*読解文*.
説明

水を殺菌する装置と方法

処理すべき流体中に直接配置される、殺菌剤/酸化性生成物の現場生成のための装置、および、汚染水を酸化/殺菌して、システムの保健衛生の問題または効率低下の問題をもたらしうる微生物増殖現象が避けられるようにする方法。必要濃度の酸化性/殺菌剤生成物の現場生成により水を殺菌するこの装置は、化学反応物のための貯蔵タンク、ポンプと接続のためのパイプ、ならびに殺菌すべき水に浸漬される殺菌剤および酸化性生成物の発生源を有する。

【発明の詳細な説明】
【技術分野】
【0001】
本発明は、酸化性/殺菌剤生成物を現場生成して水を殺菌する装置と方法に関する。
【背景技術】
【0002】
包括的な言葉“水”は、殺菌すべき水、たとえば一般に、生活廃水および工業廃水、川、湖または海からの冷却水、飲料用水、ならびにプロセス水を言うのに使用する。

*設問 1*. 読解文によれば、本発明は何に関するものか。
*設問 2*. 読解文の「処理すべき流体中に直接配置さ」から「ロセス水を言うのに使用する。」までを、一字も変えずに書き写すこと。
資料は読解文とは関係がない。

*提示資料*.
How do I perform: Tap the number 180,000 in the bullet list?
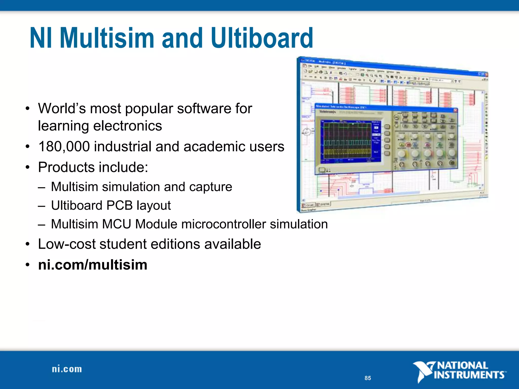(64, 147)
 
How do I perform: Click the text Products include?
(93, 167)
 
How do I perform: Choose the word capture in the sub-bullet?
(210, 187)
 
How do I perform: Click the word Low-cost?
(66, 244)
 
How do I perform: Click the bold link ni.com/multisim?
(92, 265)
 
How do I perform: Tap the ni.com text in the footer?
(67, 369)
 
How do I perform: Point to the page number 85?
(368, 378)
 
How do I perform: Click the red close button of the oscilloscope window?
(455, 110)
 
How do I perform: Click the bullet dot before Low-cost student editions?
(28, 244)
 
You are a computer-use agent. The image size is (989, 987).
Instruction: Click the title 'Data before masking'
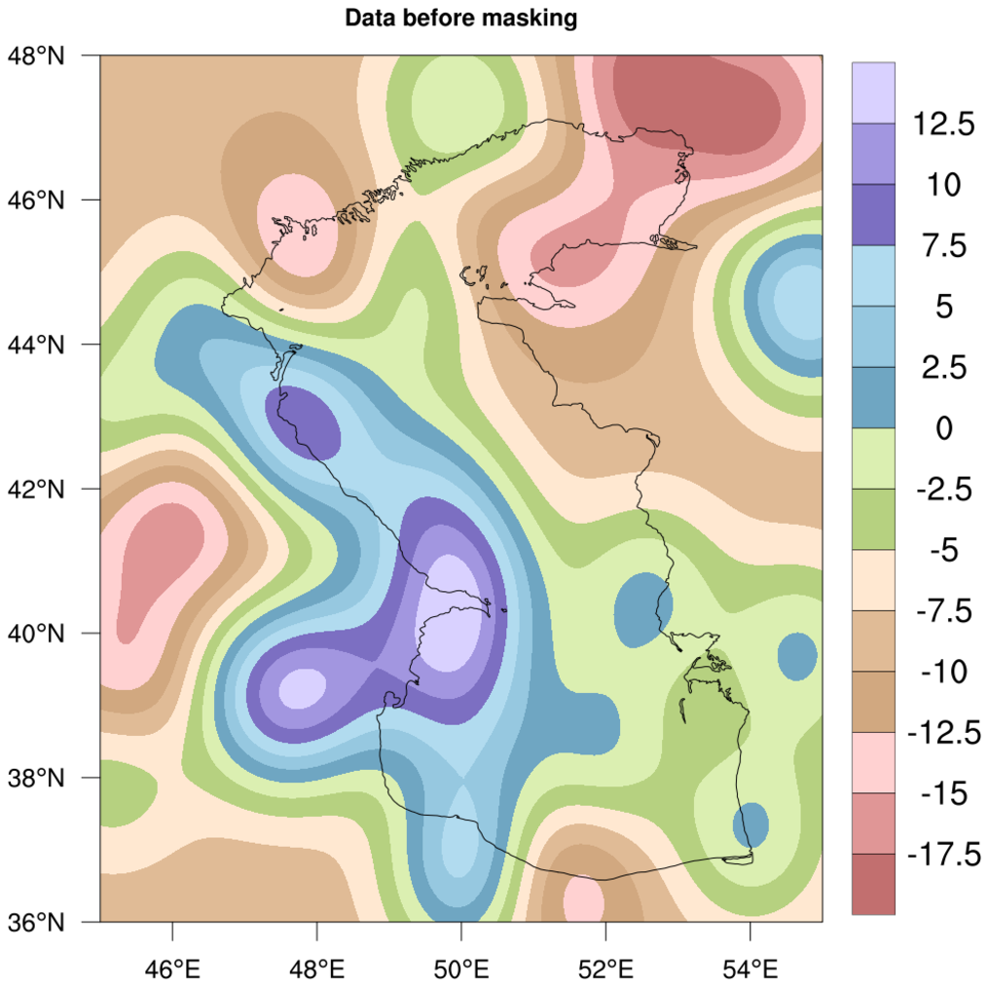(x=461, y=18)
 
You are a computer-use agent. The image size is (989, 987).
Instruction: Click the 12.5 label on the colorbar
(x=942, y=124)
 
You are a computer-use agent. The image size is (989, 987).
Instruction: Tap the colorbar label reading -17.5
(x=942, y=855)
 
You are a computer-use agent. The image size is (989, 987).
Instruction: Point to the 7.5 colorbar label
(x=942, y=245)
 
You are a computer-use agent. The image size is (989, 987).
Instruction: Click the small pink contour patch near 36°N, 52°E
(x=583, y=898)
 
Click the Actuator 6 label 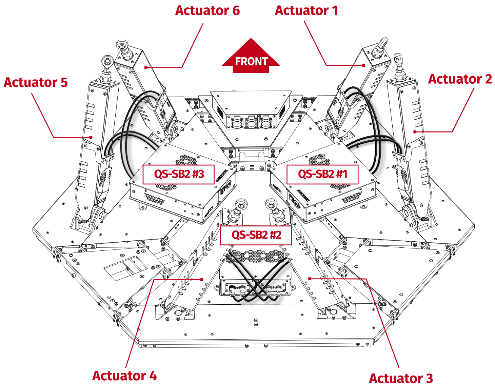(207, 11)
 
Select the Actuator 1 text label (306, 11)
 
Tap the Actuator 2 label (459, 79)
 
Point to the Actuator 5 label (36, 82)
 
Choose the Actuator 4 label (124, 376)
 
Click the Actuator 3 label (400, 378)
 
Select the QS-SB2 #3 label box (179, 174)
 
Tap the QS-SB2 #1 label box (322, 174)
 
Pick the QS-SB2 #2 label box (256, 235)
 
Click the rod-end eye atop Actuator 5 (107, 61)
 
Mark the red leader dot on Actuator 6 (146, 68)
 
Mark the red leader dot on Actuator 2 (415, 131)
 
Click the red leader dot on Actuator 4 (202, 280)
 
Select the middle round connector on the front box (251, 123)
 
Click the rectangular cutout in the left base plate (125, 267)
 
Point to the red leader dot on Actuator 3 (310, 279)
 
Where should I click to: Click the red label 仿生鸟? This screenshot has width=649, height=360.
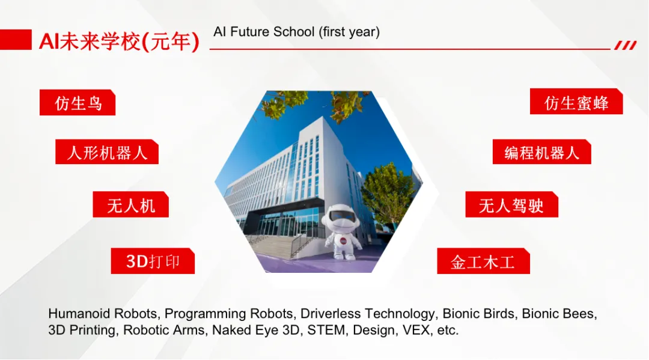78,102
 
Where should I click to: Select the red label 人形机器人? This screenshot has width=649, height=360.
107,152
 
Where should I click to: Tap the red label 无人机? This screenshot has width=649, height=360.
131,204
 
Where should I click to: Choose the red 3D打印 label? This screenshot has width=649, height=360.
153,261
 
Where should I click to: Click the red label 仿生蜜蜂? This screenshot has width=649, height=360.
576,102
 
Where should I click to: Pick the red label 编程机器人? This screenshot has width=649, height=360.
542,152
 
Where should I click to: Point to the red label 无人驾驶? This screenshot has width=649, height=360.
511,204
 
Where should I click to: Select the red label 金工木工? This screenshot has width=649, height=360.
483,261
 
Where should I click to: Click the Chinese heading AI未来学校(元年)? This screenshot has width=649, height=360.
119,41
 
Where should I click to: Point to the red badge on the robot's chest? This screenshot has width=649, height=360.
343,241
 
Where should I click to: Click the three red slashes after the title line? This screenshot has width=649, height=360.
626,45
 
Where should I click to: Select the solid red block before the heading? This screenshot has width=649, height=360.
16,40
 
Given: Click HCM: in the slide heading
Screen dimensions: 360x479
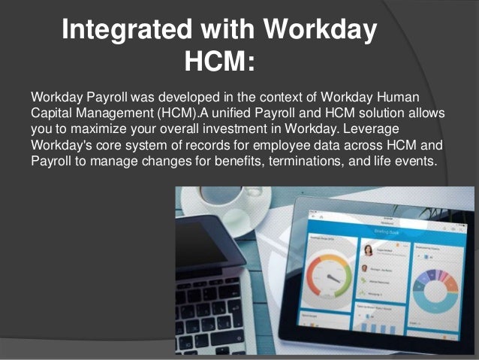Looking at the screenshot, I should (x=220, y=61).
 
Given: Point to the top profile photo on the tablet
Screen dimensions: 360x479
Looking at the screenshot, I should (x=368, y=251).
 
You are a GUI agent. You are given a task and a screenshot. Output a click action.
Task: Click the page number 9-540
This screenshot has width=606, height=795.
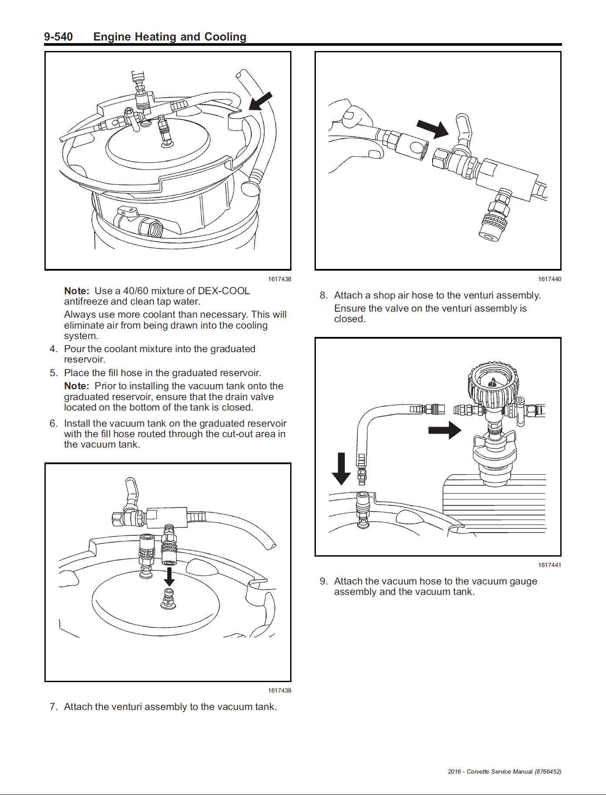[58, 37]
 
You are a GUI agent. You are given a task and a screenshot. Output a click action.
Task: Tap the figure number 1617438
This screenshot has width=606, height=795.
[279, 279]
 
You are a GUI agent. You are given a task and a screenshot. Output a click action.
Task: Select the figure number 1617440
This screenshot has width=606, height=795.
[549, 279]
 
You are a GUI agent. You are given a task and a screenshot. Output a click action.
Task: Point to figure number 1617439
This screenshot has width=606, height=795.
[279, 690]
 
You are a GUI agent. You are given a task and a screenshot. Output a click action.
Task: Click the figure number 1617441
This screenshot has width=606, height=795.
[549, 565]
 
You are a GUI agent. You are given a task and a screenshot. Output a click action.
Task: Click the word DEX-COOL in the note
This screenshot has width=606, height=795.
[223, 291]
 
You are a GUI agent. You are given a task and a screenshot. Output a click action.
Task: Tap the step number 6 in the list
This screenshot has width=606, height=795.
[53, 423]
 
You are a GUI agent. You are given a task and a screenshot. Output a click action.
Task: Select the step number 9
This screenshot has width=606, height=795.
[323, 581]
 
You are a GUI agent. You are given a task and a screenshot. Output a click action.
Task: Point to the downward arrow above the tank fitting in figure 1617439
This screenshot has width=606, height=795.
[169, 576]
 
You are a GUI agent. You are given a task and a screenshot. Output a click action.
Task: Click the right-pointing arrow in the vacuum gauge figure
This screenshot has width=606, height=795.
[444, 430]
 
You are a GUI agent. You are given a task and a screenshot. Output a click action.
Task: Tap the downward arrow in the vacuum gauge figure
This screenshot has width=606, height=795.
[341, 469]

*正答 1*. 酸化性/殺菌剤生成物を現場生成して水を殺菌する装置と方法に関するものである。

*正答 2*.
処理すべき流体中に直接配置される、殺菌剤/酸化性生成物の現場生成のための装置、および、汚染水を酸化/殺菌して、システムの保健衛生の問題または効率低下の問題をもたらしうる微生物増殖現象が避けられるようにする方法。必要濃度の酸化性/殺菌剤生成物の現場生成により水を殺菌するこの装置は、化学反応物のための貯蔵タンク、ポンプと接続のためのパイプ、ならびに殺菌すべき水に浸漬される殺菌剤および酸化性生成物の発生源を有する。

【発明の詳細な説明】
【技術分野】
【0001】
本発明は、酸化性/殺菌剤生成物を現場生成して水を殺菌する装置と方法に関する。
【背景技術】
【0002】
包括的な言葉“水”は、殺菌すべき水、たとえば一般に、生活廃水および工業廃水、川、湖または海からの冷却水、飲料用水、ならびにプロセス水を言うのに使用する。